Insert sort vs Quick Sort vs merge sort
It can be seen that when the input size is less than 100, the insert sorting is better than the merge and quick sorting. When the input size is less than 200, insertion sorting is better than Merge Sorting. When the input size is less than 30, the insertion sorting efficiency is more than 50% higher than the quick sorting efficiency. When the input size is less than 50, the insertion sorting efficiency is more than 90% higher than the Merge Sorting efficiency.
Quick sorting vs STD: Sort
STD: sort is about 25% faster than normal. I read the STL code briefly. The basic process of STD: sort is as follows:
1. Take the median of begin, end, and mid and divide the sequence into two parts.
2.1 If the sub-sequence length is greater than 16, the sub-sequence is executed 1
2.2 If the number of recursive layers exceeds lg (N), heap sorting is performed on subsequences. // The number of recursive layers is too deep. This generally occurs when the split distribution is extremely uneven.
3. insert and sort the sequence
In the implementation of STD: sort, STL selects 16 as the threshold value. The subsequences smaller than this value are inserted for optimization, however, in the insert sort and Quick Sort comparison experiment, when the input scale is less than 100, the insert sort is always better than the Quick Sort, especially when the input scale is less than 30. Why does STL use 16 as the threshold? To solve this problem, a small experiment was conducted to add the threshold value as a parameter to the quick sorting, and sort the array with a size of 10 W and 2 K, the corresponding curve between sorting efficiency and threshold is obtained:
It can be seen that in the threshold value of 15 ~ In the range of 100, the modified quick sorting is better than STD: sort, in the range of 30 ~ The peak value is even greater at around 50. In this case, why should STD: Sort use 16 as the threshold?
The author of STL certainly won't write a number randomly. After comparing the code of fast sorting and insertion sorting, a preliminary guess may be related to the data comparison between them and the number of copies.
The ratio of insert sorting to the number of comparisons of selected sorting (calculated by the swap operation as three replication operations), and the ratio of the number of replicas to the time efficiency in different input scales, as we can see, with the increase of input size, the efficiency advantage of insert sorting is gradually decreasing compared with that of fast sorting, while the comparison and moving times are growing exponentially. For some custom types, their comparison and replication operations often take several times as many as integers. for STD: sort, which is universal, choosing 16 as the threshold may be a moderate choice.
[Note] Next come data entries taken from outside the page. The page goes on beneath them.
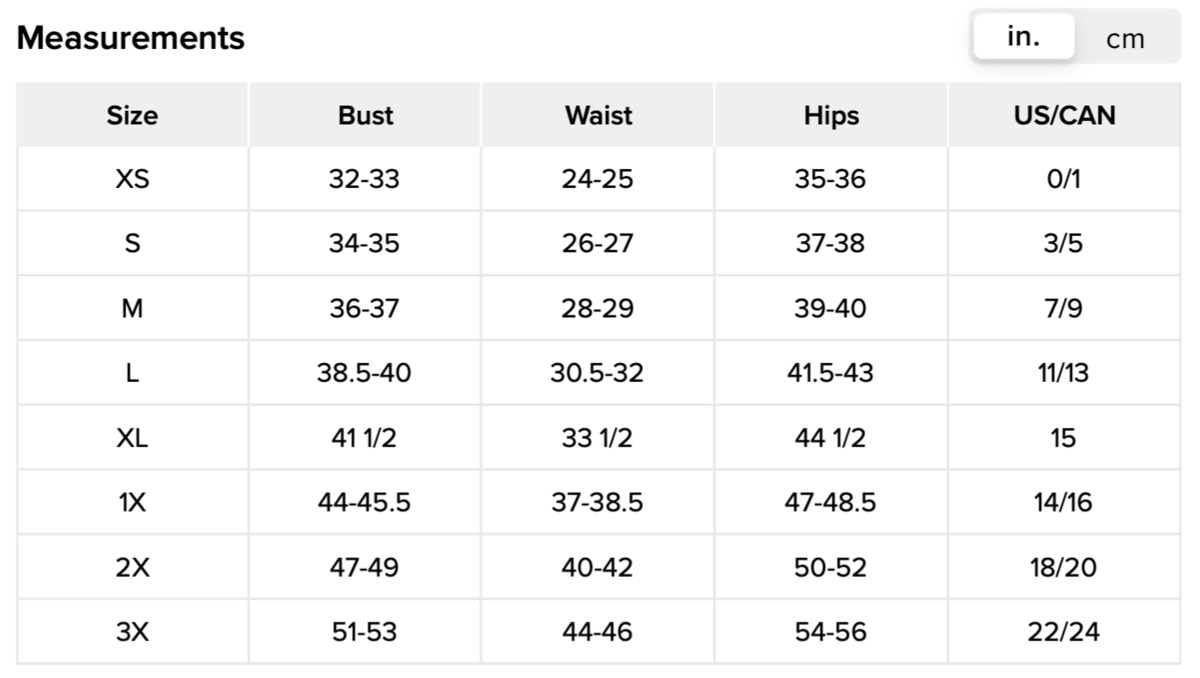Select the 3X size row label
1200x678 pixels.
point(132,632)
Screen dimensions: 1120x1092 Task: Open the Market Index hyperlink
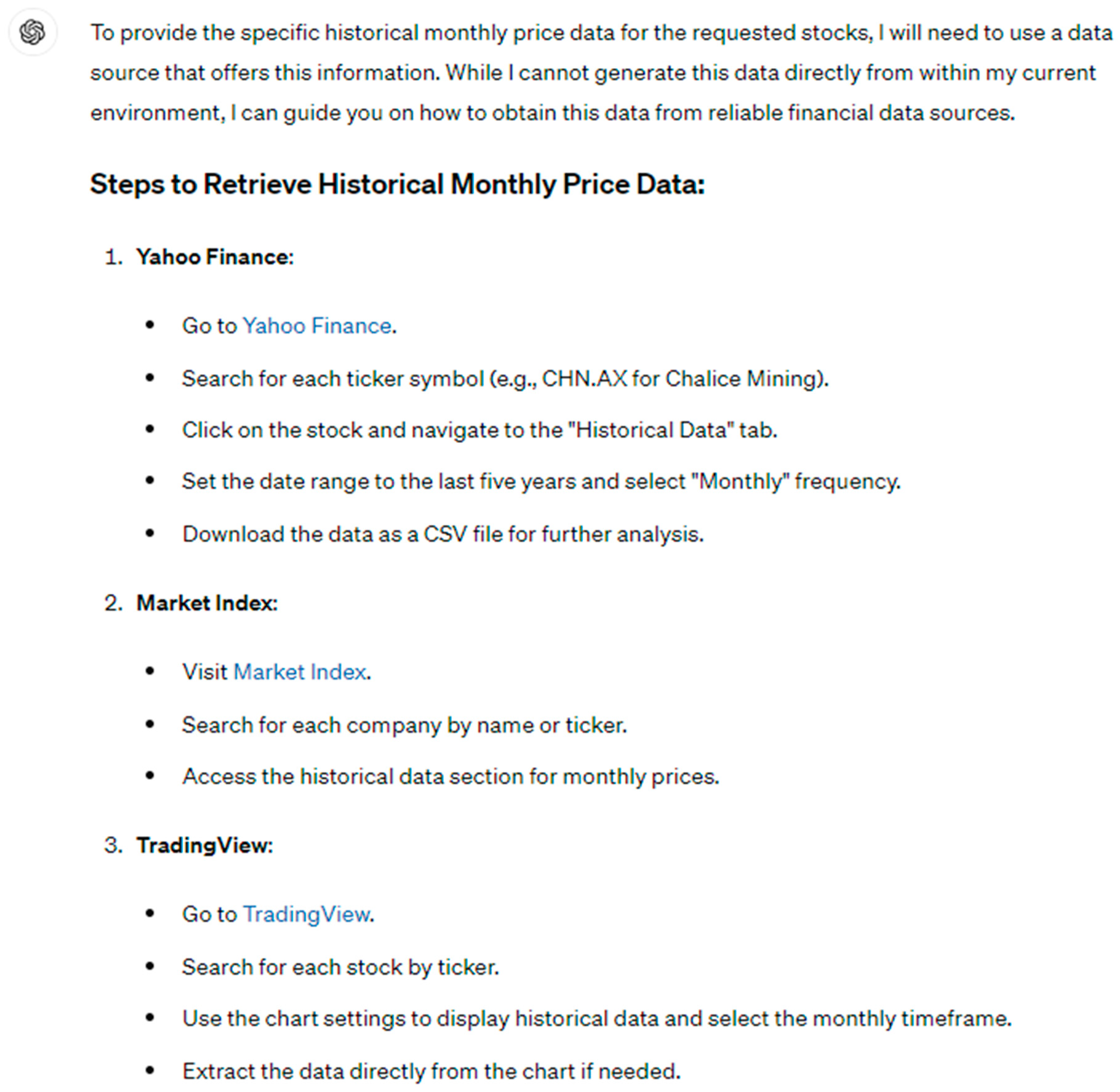[x=299, y=672]
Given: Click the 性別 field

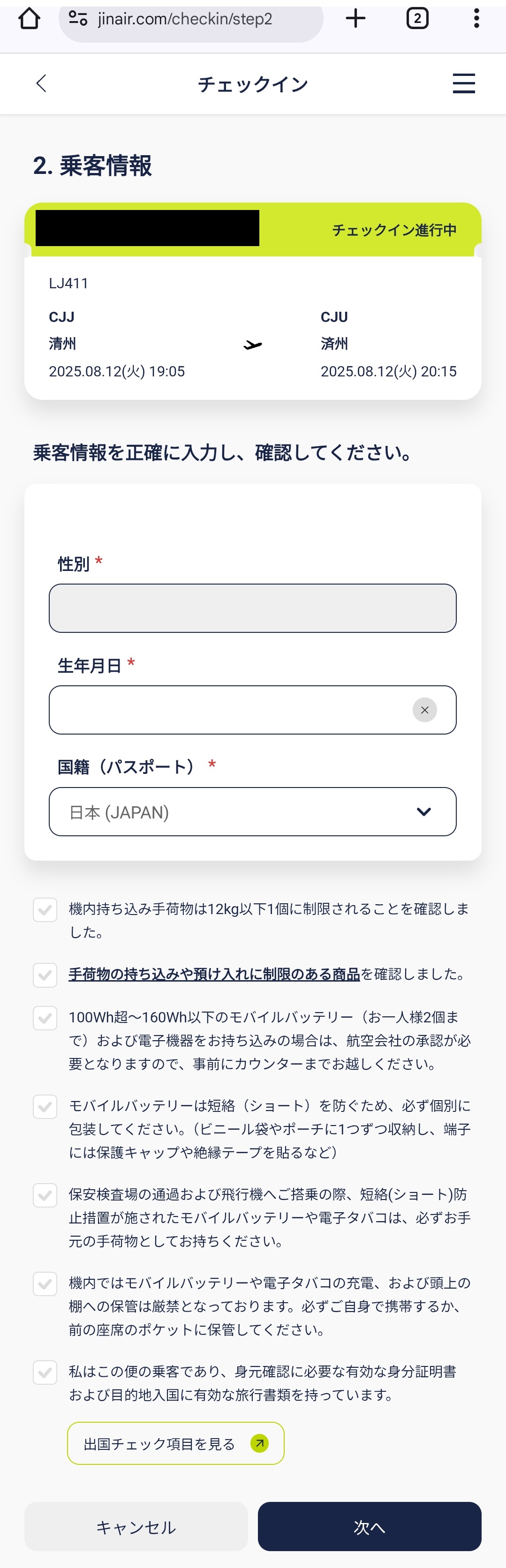Looking at the screenshot, I should pyautogui.click(x=253, y=608).
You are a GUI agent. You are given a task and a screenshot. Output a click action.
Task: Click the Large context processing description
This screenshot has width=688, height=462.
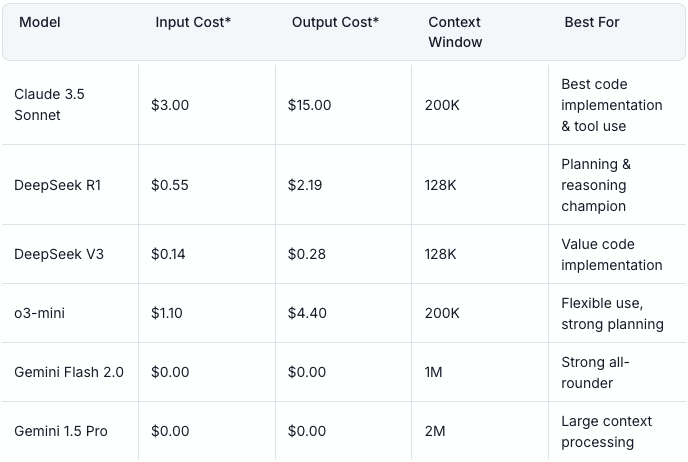[x=606, y=431]
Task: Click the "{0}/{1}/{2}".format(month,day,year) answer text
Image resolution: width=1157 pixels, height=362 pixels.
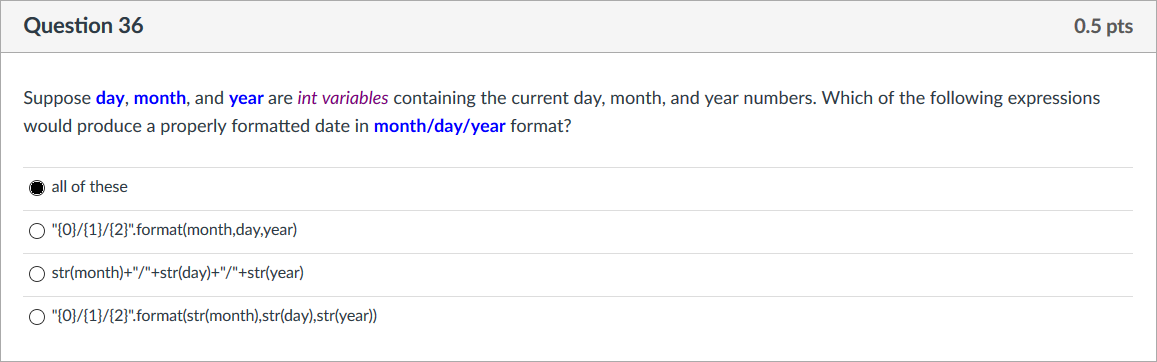Action: pyautogui.click(x=174, y=231)
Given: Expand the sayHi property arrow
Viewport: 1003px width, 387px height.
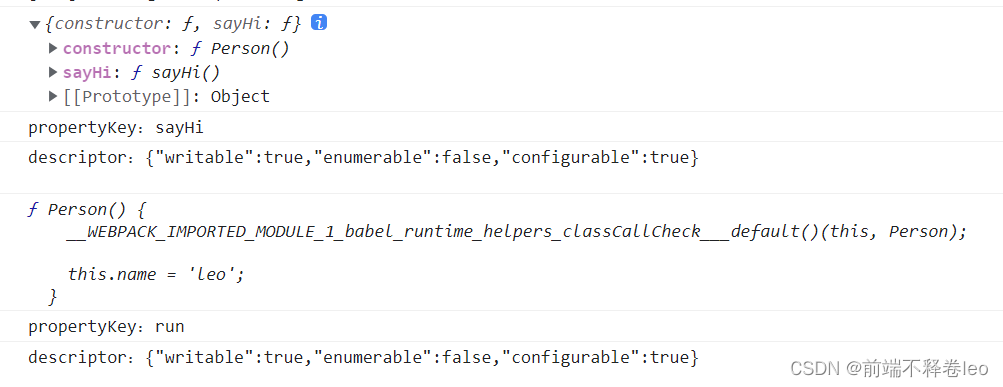Looking at the screenshot, I should coord(53,72).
When we develop our own sorting algorithms, we can flexibly choose the insert threshold value based on the nature of the input data. For some simple data structures, we can choose a relatively large threshold value (such as 30 ~ 50), and for some relatively complex data structures, You need to select a relatively small threshold value.
Merge Sorting vs STD: stable_sort
STD: stable_sort is about 50% more efficient than recursive Merge Sorting, mainly because:
1. stable_sort first divides the input sequence into several groups based on seven elements, and inserts and sorts them in each group.
2. When merging and inserting sorted ordered sequences, certain data copies are reduced by mergeto (A, B, step) & mergeto (B, A, step * 2 ).
STD: Sort vs STD: stable_sort
When the input size is small (<30), sort is about 30% more efficient than stable_sort. This may be because sort can make full use of the performance improvement brought about by insertion sorting when the input size is small.
As the input size increases, the gap between sort and stable_sort is gradually reduced, about 5%.